Eine gut dotierte Stelle
Mit 50.260 Euro (Besoldung A13, bzw. E13) ist die Stelle für den öffentlichen Dienst verhältnismäßig gut dotiert. Die letzte Verdiensterhebung des Statistischen Bundesamts bezifferte vor fünf Jahren das mittlere Jahresbrutto im Öffentlichen Dienst mit 46.092 Euro, der Vollzeit-Durchschnittsverdienst in Deutschland betrug im April 2022 49.260 Euro.
Der Stelleninhaber soll sich u.a. künftig um das Vorkaufsrecht der Stadt und Fördermittel kümmern - im Lichte der aktuellen Entwicklungen scheint es fraglich, ob dies zum jetzigen Zeitpunkt schon geboten ist: Denn Investor Christoph Thelen möchte die Uhr der Projektentwicklung „auf Null stellen“, während Oberbürgermeister Thomas Westphal hofft, an bereits vorliegende Entwürfe aus den Jahren 2017 und 2018 anknüpfen zu können. Beides würde bedeuten, dass das Projekt um Jahre zurückgeworfen würde.
Auch die Stadt denkt langfristig: Die Stelle sei „zunächst für den Zeitraum von zehn Jahren vorgesehen, eine Verlängerung ist aufgrund der Erfahrung mit anderen Sanierungsgebieten wahrscheinlich“. Zudem könnten diese Aufgaben im Amt für Stadterneuerung „nicht kompensiert werden“, da sonst u.a. bei „City-Management, Sanierung der Nordstadt inkl. Hafenentwicklung erhebliche Nachteile zu erwarten wären“.
Kein Protokoll verfügbar
Die Schaffung der Stelle hatte der damalige Planungsdezernent Ludger Wilde im Oktober 2022 angeregt. Da lag die skeptische Wirtschaftlichkeitsbetrachtung im Wissenschaftsministerium zwar bereits acht Monate vor, offiziell sah die Landesregierung aber „keine Gefährdung“ des Projekts.
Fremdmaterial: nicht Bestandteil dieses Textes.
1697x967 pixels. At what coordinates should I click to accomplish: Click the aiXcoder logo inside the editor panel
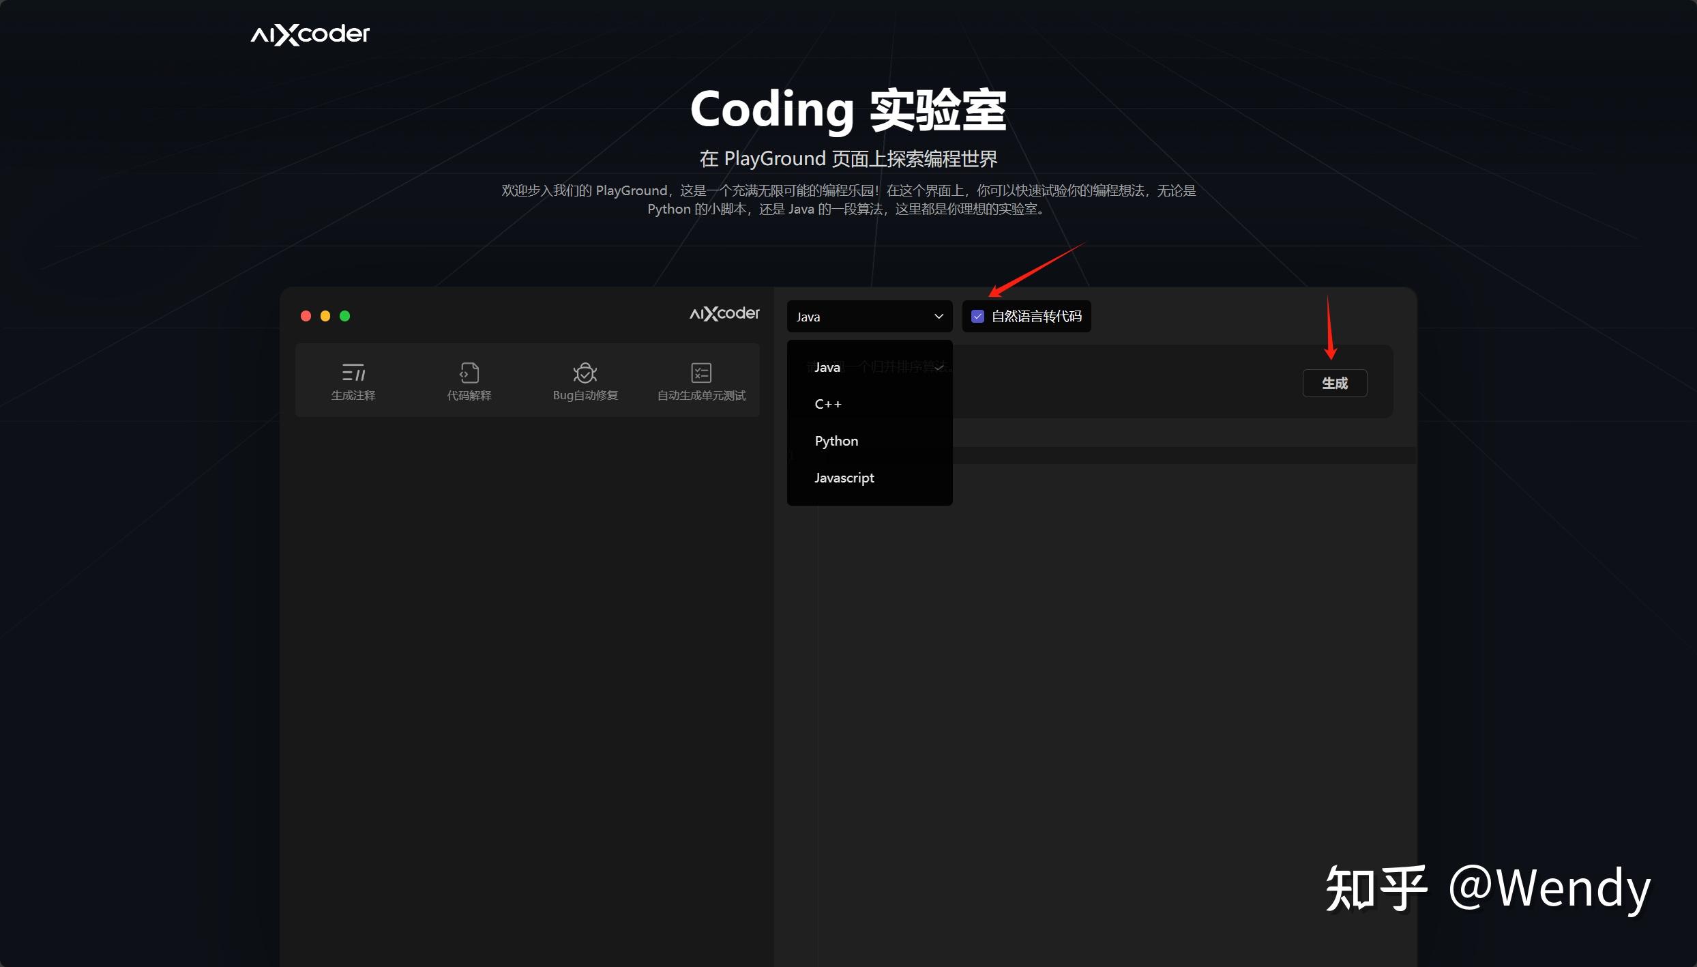[724, 314]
Der Stellen-Antrag wird ordnungsgemäß in zwei Ausschüssen beraten. Dann kommt er am 10. November 2022 in den Stadtrat. Dort würden SPD, Linke und FDP die Stelle am liebsten sofort beschließen. Die Einrichtung dieser Stelle könnte wegen der Akquise von Fördergeldern „möglicherweise mehr Einnahmen erbringen als Kosten für diese Stelle entstehen“, argumentierte FDP-Fraktionschef Michael Kauch. SPD-Fraktionschefin Carla Neumann-Lieven signalisierte aus ähnlichen Gründen Zustimmung.
Aber auf Antrag der CDU wird der Antrag mit Stimmen der Grünen an den Finanzausschuss verwiesen - und hier verliert sich die Spur der Drucksache 24713-22: Zwar wird sie noch in den Tagesordnungen des Ausschusses am 8. Dezember 2022 und am 26. Januar 2023 genannt. Aber Ergebnis und Verlauf der Beratungen lassen sich im Gremieninformationssystem der Stadt nicht nachvollziehen. Auch die Beschlussvorlage selbst war dort zunächst nicht abrufbar - unserer Redaktion wurde sie auf Nachfrage durchs Presseamt zur Verfügung gestellt.
In der Tagesordnung und in der Niederschrift der Ratssitzung vom 9. Februar taucht die Drucksache erst gar nicht auf. Hier findet sich nur die Anmerkung, dass die Empfehlung des Ausschusses in den Haushaltsplan übernommen wird. Eine Niederschrift der Ausschusssitzung ist - obwohl diese öffentlich ist - nur für Mandatsträger zugänglich. Die Bitte an die Pressestelle der Stadt, uns ein Protokoll zur Verfügung zu stellen, blieb unbeantwortet. Mittlerweile liegt uns die Niederschrift vor.
Transparenzhinweis: In einer ersten Version dieses Artikels haben wir die Besoldung nicht korrekt angegeben. Wir haben die Angaben korrigiert.